以機械與化學方式做靜脈腔內閉合術(MOCA)


 


最近這一、兩年國外正在發展的靜脈曲張最新治療方式。短期報告不錯,長期報告尚未出來,本診所持續密切觀察中。以下為最近的一份短期成果報告


 


 


文章連結: http://jevtonline.org/doi/abs/10.1583/11-3394.1


Endovenous Mechanochemical Ablation of Great Saphenous Vein Incompetence Using the ClariVein Device: A Safety Study
Journal of Endovascular Therapy: June 2011, Vol. 18, No. 3, pp. 328-334


使用ClariVein裝置以血管腔內機械合併化學方式阻斷大隱靜脈逆流的報告: 安全性研究

Abstract
Purpose: To evaluate the feasibility and safety of endovenous mechanochemical ablation (MOCA) for the treatment of great saphenous vein (GSV) incompetence.

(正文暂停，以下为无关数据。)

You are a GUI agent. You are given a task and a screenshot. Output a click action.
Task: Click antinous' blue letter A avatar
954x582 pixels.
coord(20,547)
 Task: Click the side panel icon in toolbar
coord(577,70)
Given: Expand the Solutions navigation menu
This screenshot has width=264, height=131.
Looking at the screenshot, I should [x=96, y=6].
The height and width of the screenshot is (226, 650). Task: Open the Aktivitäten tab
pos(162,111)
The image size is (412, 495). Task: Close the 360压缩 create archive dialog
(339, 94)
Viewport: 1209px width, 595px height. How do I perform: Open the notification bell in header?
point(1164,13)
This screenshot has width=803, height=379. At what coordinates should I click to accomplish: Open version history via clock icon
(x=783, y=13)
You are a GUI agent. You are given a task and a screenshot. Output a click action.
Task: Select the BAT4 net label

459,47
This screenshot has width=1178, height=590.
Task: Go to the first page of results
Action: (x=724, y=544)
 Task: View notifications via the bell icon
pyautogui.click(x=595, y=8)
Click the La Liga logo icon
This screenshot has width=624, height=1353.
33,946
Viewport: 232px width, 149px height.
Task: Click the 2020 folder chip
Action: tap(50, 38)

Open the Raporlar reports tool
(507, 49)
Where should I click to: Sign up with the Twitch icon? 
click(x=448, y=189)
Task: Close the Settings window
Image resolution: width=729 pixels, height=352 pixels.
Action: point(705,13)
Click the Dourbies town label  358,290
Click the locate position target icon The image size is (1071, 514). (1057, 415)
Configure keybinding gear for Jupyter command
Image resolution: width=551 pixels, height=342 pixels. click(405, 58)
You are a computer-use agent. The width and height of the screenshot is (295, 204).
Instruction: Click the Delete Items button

Methods: The newly developed ClariVein device uses a technique that combines mechanical endothelial damage using a rotating wire with the infusion of a liquid sclerosant. Heating of the vein and tumescent anesthesia are not required; only local anesthesia is utilized at the insertion site. In a pilot study, 30 limbs in 25 patients (18 women; mean age 52 years) with GSV incompetence were treated with MOCA using polidocanol at 2 centers. Initial technical success, complications, patient satisfaction, and classification by venous clinical severity score (VCSS) were assessed 6 weeks after the treatment.

Results: Initial technical success of MOCA was 100%. There were no major adverse events. Minor complications consisted of 9 local ecchymoses at the puncture site and superficial phlebitis that resolved within a week in 4 limbs. Duplex ultrasonography at 6 weeks showed 26 (87%) of 30 veins were completely occluded; 3 veins showed partial recanalization in the proximal (n=2) and distal GSV. One patient had full segment recanalization and was successfully retreated. The VCSS significantly improved at 6 weeks (p<0.001). Patient satisfaction was high, with a median satisfaction of 8.8 on a 0–10 scale.

Conclusion: This study showed that endovenous MOCA, using polidocanol, is feasible and safe in the treatment of GSV incompetence. Larger studies with a prolonged follow-up are indicated to prove the efficacy of this technique in terms of obliteration rates.





結論: 本研究顯示以血管腔內MOCA方式治療大隱靜脈閉鎖不全是可行的而且安全。有關其有效將大隱靜脈封住的比例則需更大型的研究。